Getting a meeting outside of a formal event is harder but not impossible. If you have a warm introduction through an NMSDC council program manager or a Marriott employee contact, that path is faster than cold outreach through procurement email addresses.
Realistic timeline and first steps
Here is what a realistic first 12 months looks like for most diverse suppliers pursuing Marriott.
Month 1–2: Get certified (or verify your current certification is active and not expiring within six months). Register on Coupa with a complete profile. Do not rush the profile — incomplete submissions get deprioritized.
Month 3–4: Identify your best-fit category and determine whether your target is a corporate-level contract or a property-level relationship. These require different approaches. Corporate contracts require going through Global Procurement. Property-level relationships can start with a conversation with the property's Director of Purchasing or General Manager.
Month 5–6: Attend one regional NMSDC or WBENC event. Introduce yourself to a council program manager and ask whether they have an active relationship with Marriott's procurement team.
Month 7–9: If targeting a specific Marriott property, request an introductory meeting with the property's purchasing contact. Bring a capability statement with your pricing, lead times, minimum order quantities, and references.
Month 10–12: Follow up on your Coupa profile status.

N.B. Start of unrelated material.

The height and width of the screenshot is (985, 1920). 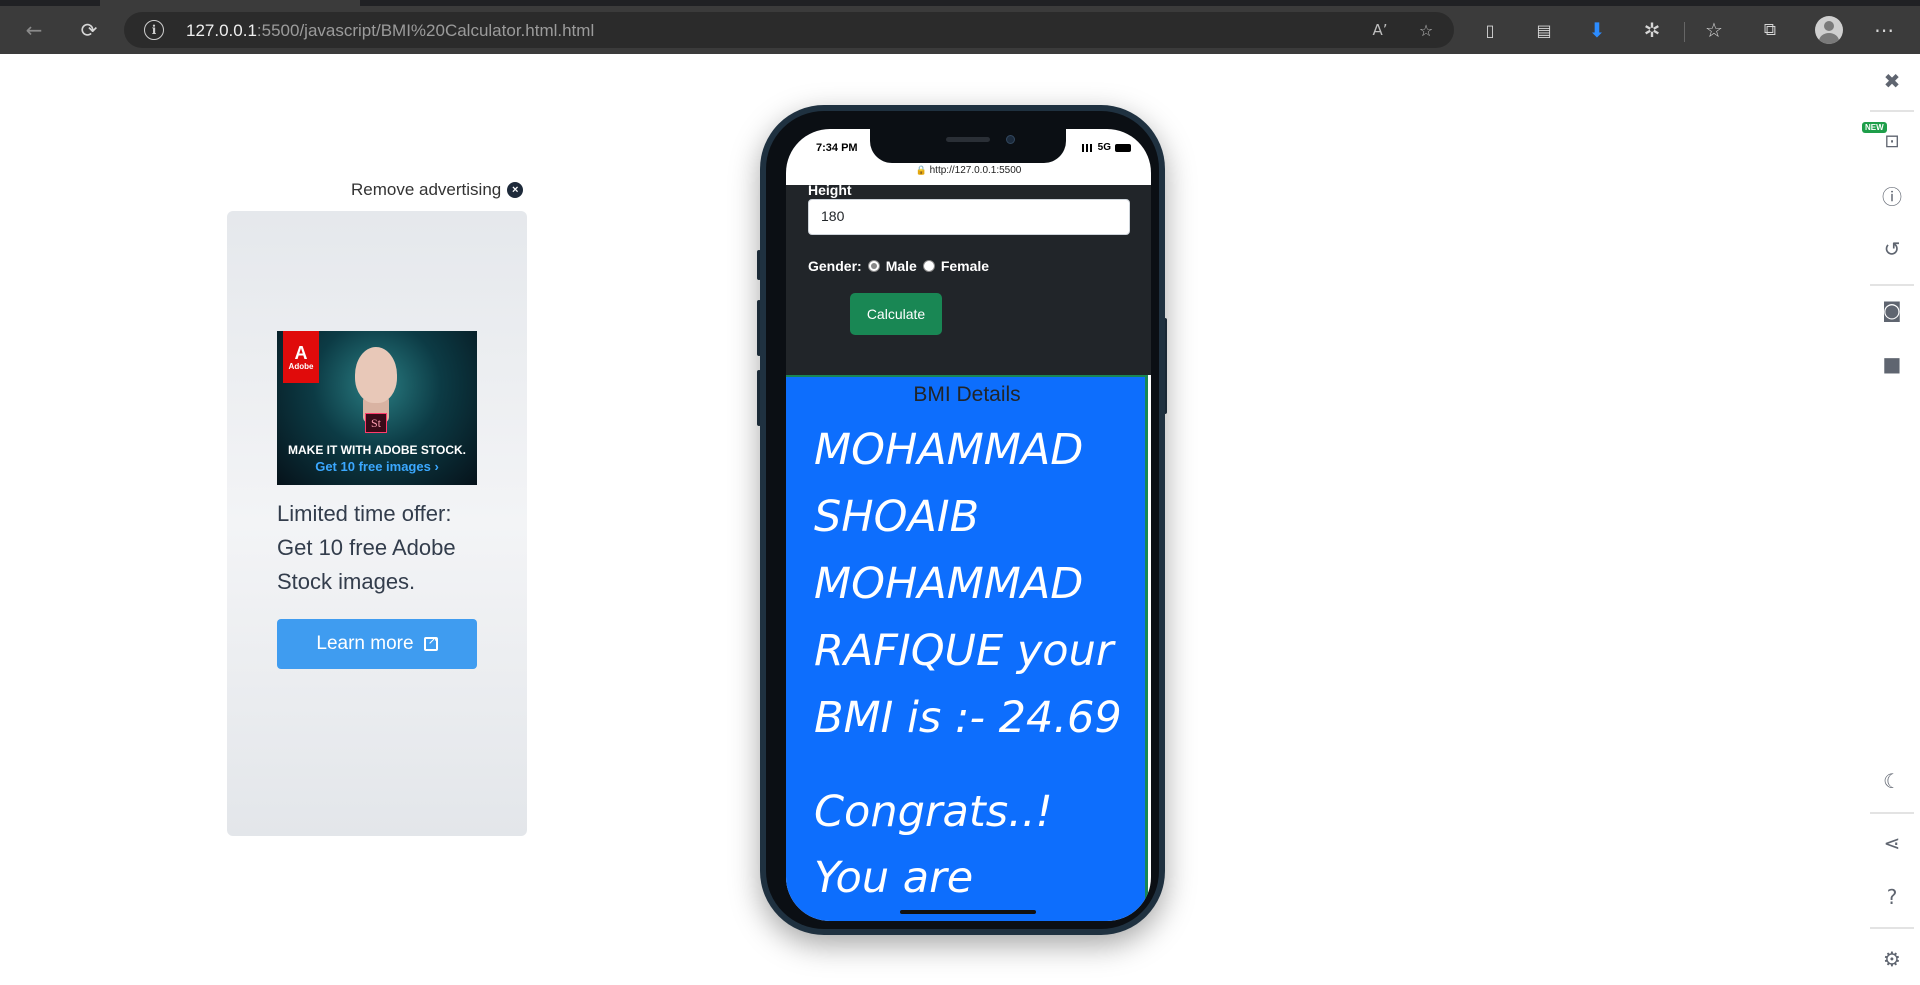 I want to click on extension-phone-icon: ▯, so click(x=1490, y=30).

If you have not heard anything, contact Marriott's Supplier Diversity team directly through the contact form on the Serve 360 page. Ask whether your profile has been reviewed and whether any upcoming sourcing events match your category.
Most suppliers who land their first Marriott purchase order started at the property level, not the corporate level. A single-property relationship gives you a reference, volume history, and an internal champion. That makes the corporate conversation materially easier.
What increases your odds
A few things separate suppliers who get to contract from those who sit in the portal indefinitely.
Be certification-ready before you register. An expired or in-process certification will stall everything. Marriott's team will not move forward without valid documentation.
Know your NAICS codes. Marriott's Coupa implementation uses NAICS matching to route supplier profiles to the right category managers. If you do not know which codes apply to your business, look them up at census.gov before you start the registration.
Have a capability statement ready. One page, no more. Include your certification status, years in business, annual revenue, key clients (especially hospitality clients if you have them), and your core service or product description.
Follow up. Procurement teams at companies the size of Marriott manage hundreds of supplier relationships. A polite follow-up email three to four weeks after registration is appropriate and expected.